I search the web for others' takes on nature writing, so why not offer my own? I hope you'll respond. Here's more on the blog philosophy.

January 20, 2007

Home Ground: Language for an American Landscape


First, a caveat: my friend Debra Gwartney served as the managing editor for this book, so I have reason for bias. But I'd still like you to trust my praise. I cart this book around and crow over it to friends and family, something I would not do merely out of loyalty. Home Ground has enchanted me. Unlike any reference work I've encountered, it seems at once original and inevitable. It's sui generis: who has done a dictionary of local landscape terms before? Certainly, no one has recruited creative writers to craft precise, often lyrical or humorous definitions, embroidered with quotations from all over American literature. But why not? Once you have such a book, you need and want to consult it.

I saw Barry Lopez present the book in Marin in October. In his grave, kindly way, he proclaimed over and over that it was not really his. His name helps promote it, of course, but Home Ground is neither a single person's brainchild nor an anthology of diverse voices. Rather, it's that odd anomaly, a literary text produced through collaboration. I imagine that a posse of nature writers warmed to this idea because they already wrote to connect with a larger whole, both in human and environmental terms. Of course, they were still writers, and someone had to herd the cats. Debra Gwartney has a lively essay on managing the project and mediating between writers and scientists. She had to judge just how to convey the poetry of the landform without distorting its precise characteristics. Now, even though the book is out, the task of mapping the landscape in words continues. The Home Ground Project is looking for more volunteers of all stripes to compile and edit new definitions.

After the reading, I took Home Ground home and set it on the dining room table. For two weeks, I opened it over breakfast and felt a visceral pleasure--the robin's egg blue sky on the cover, the ample space on each page, the quotes lining the margins, the sketches of landforms. But the sensual reality of the book wouldn't do much for me if the definitions were boring. They were exquisite and often playful. I could read just for pleasure, or I could read to learn those words I'd always glossed over, the words I vaguely knew but which I thought belonged to the experts, words like "playa," "swale," "gooseneck," and "glade." The more technical phrases appeared too, in lucid, simple terms. And then there were the ones that were pure fun, like "thank you ma'am," "looking-glass prairie," "hoodoo," "painted desert," "milk gap," and "chickenhead."

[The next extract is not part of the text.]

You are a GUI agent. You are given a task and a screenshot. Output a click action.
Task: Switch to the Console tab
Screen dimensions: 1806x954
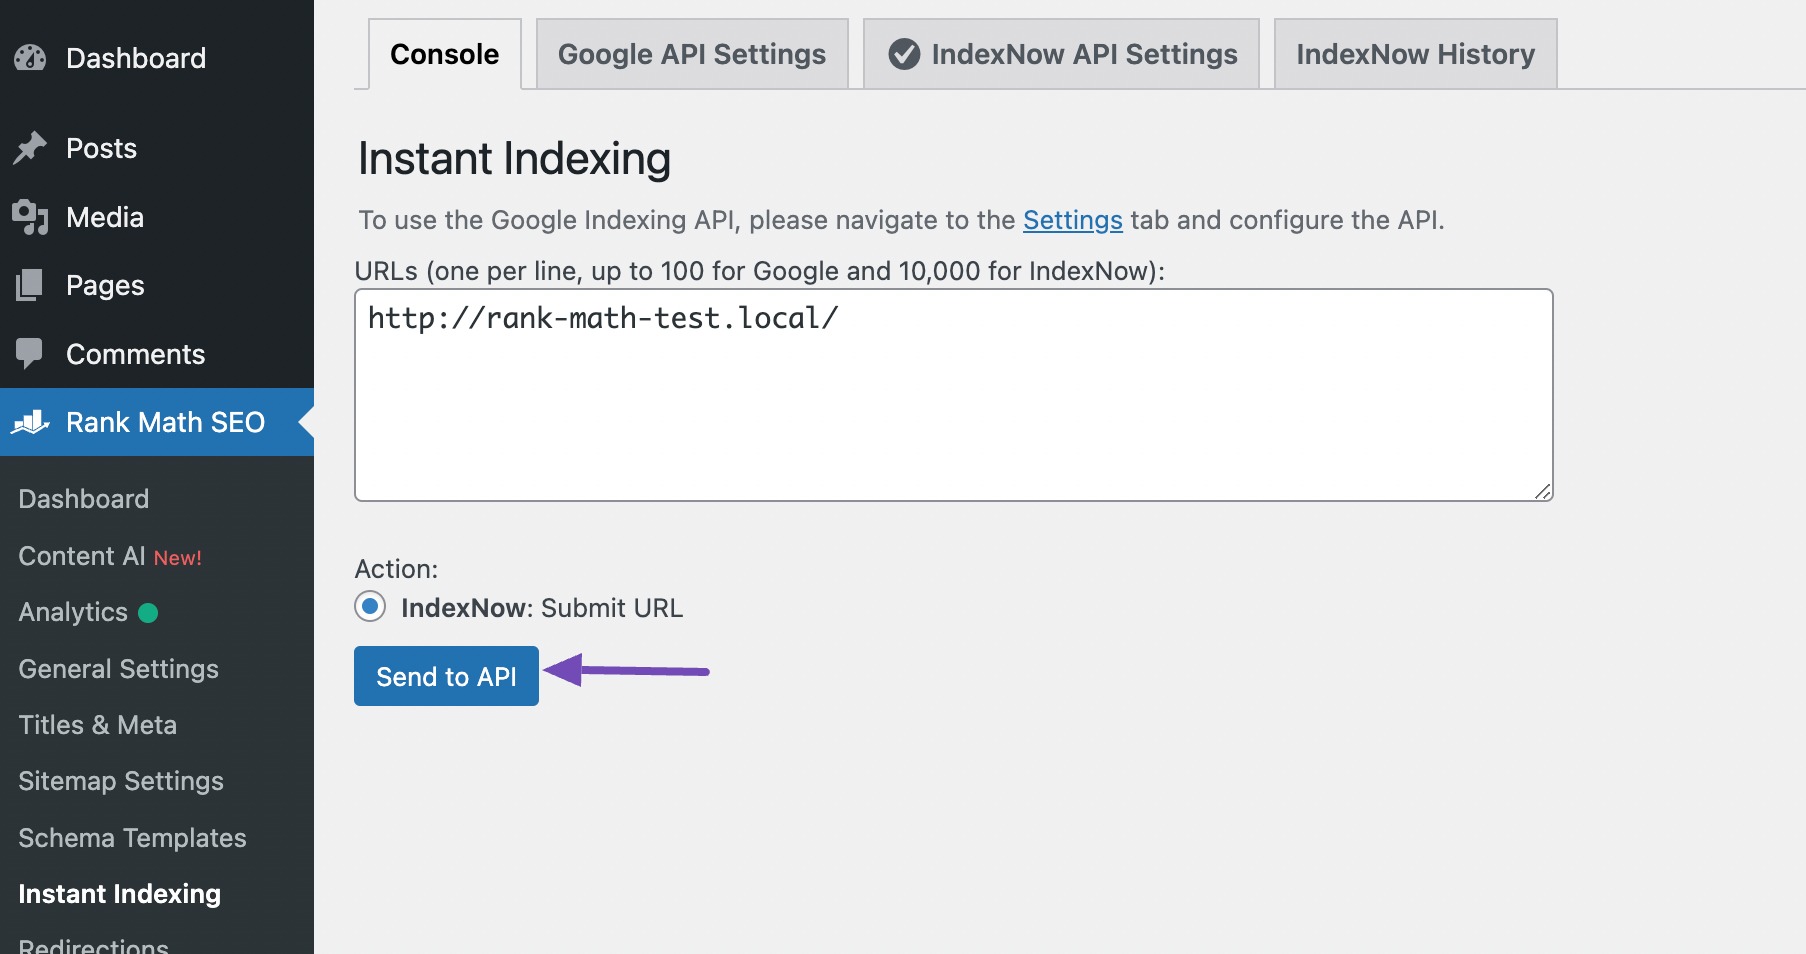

The definitions made me want to get out and notice the country. They conjured memories of long-ago road trips. When was the last time I saw a mesa? Would I ever investigate a "racetrack valley," where rocks leave tracks in the clay where they slide across a dry lakebed? The gathering of definitions made me believe in the beauty and specificity and continuing power of the American landscape. I felt a sense of loss for all the local folk knowledge that is now obscure. But it also heartened me to think that Americans have not only been looters; we've known the ins and outs of the land, paid attention, made it come to life in our words. And we can still reach for those words and for that clear-eyed, delighted way of seeing the land around us. In fact, we must if we are going to save some fraction of it.

This is a book to give and a book to keep in the family. On impulse, I presented it to the child of an old friend. I wrote an inscription to newborn Ansel, who hasn't quite shown his appreciation yet. I wished him joy in both landscape and language throughout his life.

I may not take Home Ground off my dining room table for a while. It links me to my country and to others who find the land essential enough to observe and name in its particulars. Home Ground makes a good companion.